# Tony's Fragrances



## Guest (Jan 5, 2008)

I am ordering these fragrances... 
any comments on them.. let me know. 

Black Vanilla
Almond, Milk & Honey
Relaxation
Sunwashed Linen
Witches Brew
Fresh Waterfall Mist
Rosehips & Jasmine
Sweet Grass
Elixer of Love
Chamomile


----------



## Tabitha (Jan 5, 2008)

I have not tried any of those. I keep her rice flower shea in stock year round though.


----------



## CPSoaper (Jan 6, 2008)

I use the Relaxation in all kinds of b&b. I've soaped it 2x too. It did not give me any fits when soaping it. It did discolored a bit though. The scent is very strong, hold great and does not morph.

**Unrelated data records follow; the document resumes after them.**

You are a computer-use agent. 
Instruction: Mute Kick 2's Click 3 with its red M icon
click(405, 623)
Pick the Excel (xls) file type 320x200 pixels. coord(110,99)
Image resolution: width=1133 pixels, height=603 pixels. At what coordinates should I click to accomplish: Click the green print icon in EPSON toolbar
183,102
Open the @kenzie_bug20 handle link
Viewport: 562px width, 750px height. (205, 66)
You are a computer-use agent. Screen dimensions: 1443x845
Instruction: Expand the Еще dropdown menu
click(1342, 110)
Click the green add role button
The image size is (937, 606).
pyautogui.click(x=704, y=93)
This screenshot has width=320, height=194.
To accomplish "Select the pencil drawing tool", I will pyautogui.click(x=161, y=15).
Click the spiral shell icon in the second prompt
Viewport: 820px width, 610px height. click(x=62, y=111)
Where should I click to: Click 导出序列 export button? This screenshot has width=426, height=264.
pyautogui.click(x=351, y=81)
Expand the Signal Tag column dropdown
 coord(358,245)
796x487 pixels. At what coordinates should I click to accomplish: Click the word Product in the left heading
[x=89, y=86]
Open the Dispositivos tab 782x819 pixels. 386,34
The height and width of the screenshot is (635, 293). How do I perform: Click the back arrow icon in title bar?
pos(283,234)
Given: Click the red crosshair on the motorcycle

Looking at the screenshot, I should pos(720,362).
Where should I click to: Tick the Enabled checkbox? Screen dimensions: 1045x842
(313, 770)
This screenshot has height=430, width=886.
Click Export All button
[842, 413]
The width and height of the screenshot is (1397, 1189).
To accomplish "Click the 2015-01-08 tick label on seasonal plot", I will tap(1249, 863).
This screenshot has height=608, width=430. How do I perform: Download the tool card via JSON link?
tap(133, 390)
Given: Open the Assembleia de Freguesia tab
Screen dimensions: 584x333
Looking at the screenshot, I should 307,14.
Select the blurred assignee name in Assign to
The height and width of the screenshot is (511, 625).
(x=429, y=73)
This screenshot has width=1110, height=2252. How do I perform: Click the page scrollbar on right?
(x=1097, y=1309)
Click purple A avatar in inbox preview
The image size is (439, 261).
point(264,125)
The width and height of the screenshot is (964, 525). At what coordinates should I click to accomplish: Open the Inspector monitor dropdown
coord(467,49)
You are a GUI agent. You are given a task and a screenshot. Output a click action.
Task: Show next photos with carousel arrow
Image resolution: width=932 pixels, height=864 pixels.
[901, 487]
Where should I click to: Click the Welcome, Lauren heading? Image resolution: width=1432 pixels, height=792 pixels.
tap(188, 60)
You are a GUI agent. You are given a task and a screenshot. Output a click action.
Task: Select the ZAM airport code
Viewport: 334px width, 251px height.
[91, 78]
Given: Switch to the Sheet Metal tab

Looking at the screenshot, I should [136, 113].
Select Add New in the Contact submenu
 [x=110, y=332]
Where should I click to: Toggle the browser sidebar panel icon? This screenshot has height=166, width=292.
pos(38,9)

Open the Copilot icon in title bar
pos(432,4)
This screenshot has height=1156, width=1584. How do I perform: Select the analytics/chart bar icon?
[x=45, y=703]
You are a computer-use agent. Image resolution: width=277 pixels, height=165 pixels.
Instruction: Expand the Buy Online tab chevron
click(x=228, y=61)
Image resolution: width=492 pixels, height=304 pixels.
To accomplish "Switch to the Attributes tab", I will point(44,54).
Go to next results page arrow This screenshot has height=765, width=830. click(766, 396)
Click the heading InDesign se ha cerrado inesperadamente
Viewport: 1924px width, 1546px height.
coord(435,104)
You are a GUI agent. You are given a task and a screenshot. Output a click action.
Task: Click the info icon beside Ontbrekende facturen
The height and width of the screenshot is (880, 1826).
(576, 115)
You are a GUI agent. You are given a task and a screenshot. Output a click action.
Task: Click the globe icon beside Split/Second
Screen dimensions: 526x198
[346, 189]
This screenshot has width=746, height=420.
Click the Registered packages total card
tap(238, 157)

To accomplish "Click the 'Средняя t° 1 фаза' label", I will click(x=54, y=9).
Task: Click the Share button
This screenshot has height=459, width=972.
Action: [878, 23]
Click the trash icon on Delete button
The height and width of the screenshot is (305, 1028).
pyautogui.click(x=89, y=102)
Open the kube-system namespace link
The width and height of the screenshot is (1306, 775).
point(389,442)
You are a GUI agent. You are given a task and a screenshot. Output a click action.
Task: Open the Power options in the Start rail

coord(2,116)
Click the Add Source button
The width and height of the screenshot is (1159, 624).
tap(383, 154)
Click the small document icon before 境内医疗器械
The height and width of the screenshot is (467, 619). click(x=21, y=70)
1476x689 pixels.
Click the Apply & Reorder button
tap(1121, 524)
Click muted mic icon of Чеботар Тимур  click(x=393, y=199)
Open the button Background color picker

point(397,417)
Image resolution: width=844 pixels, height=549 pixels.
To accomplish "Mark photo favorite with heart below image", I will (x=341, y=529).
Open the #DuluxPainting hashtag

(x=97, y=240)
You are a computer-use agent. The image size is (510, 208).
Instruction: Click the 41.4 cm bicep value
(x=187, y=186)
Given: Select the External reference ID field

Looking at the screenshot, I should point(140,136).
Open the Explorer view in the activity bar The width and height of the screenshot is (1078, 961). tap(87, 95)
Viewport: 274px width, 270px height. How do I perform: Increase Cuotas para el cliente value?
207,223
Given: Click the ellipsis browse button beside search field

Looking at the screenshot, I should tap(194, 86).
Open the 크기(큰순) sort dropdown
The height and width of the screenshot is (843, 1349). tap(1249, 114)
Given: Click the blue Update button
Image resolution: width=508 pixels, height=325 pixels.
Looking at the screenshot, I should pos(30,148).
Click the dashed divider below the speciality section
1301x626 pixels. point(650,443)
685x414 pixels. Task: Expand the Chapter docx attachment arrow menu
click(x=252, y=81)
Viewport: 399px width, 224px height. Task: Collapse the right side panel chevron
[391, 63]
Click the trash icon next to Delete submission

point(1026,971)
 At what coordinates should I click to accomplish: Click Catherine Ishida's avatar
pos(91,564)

I think you could use it at .7 ppo. 

Sweet grass soaped wonderfully too. I soaped this one in a 100% coconut oil with a very high superfat. I can not remember what the super fat was. The oil did not discolor or morph and has held nicely.  

Not on your list but very nice too are nag champa, stress relief, eucalyptus, lavender flowers, white magnolia, badedas, white ginger and amber, chamomile, frankincense and myrrh, green tea & cucumber, moonlight path, oatmeal, milk and honey, rosemary mint & burberry. 

Tony's will now be carrying the scents from Old Mill. Any of OM's scents are fabulous too.


----------



## Soapmaker Man (Jan 6, 2008)

We just got in the Black Vanilla from them and is is not a strong scent at all.  I like the Black Raspberry Vanilla from Paige Sasser at soapsuplies.net.  She has $6.95 flat rate shipping.  Good supplier.  Her BRV and Green Irish Tweed are perfect!  

http://www.soapsupplies.net/fragrance1.html


----------



## Guest (Jan 6, 2008)

thanks guys.. im trying some new stuff.. 
out of my ordinary ya know.. thanks CP.. I have used tony's fo's before in the past some of them you mentioned i have tried.. but im trying something new this year lol


----------



## Tabitha (Jan 6, 2008)

I prefer my BRV from WSP.


----------



## CPSoaper (Jan 6, 2008)

Tabitha said:
			
		

> I prefer my BRV from WSP.



And I am partial to OT's (excluding CS issues).


----------



## CPSoaper (Jan 12, 2008)

JenniferS said:
			
		

> Since I'm partial to Tony's you have try the Old Mill fragrances that she is stocking especially the Green Tea, Goddess, Frosted Pink Cupcake, and the Vervaine Olive Leaf.  Cut down on the Goddess because its so strong and the Green Tea is one of the best.  The Pink Cupcake and the Goddess do discolor if you do CP.
> HTH



I will second OM's Green Tea. It is the best out there to me. It is not a perfumey green tea at all.


----------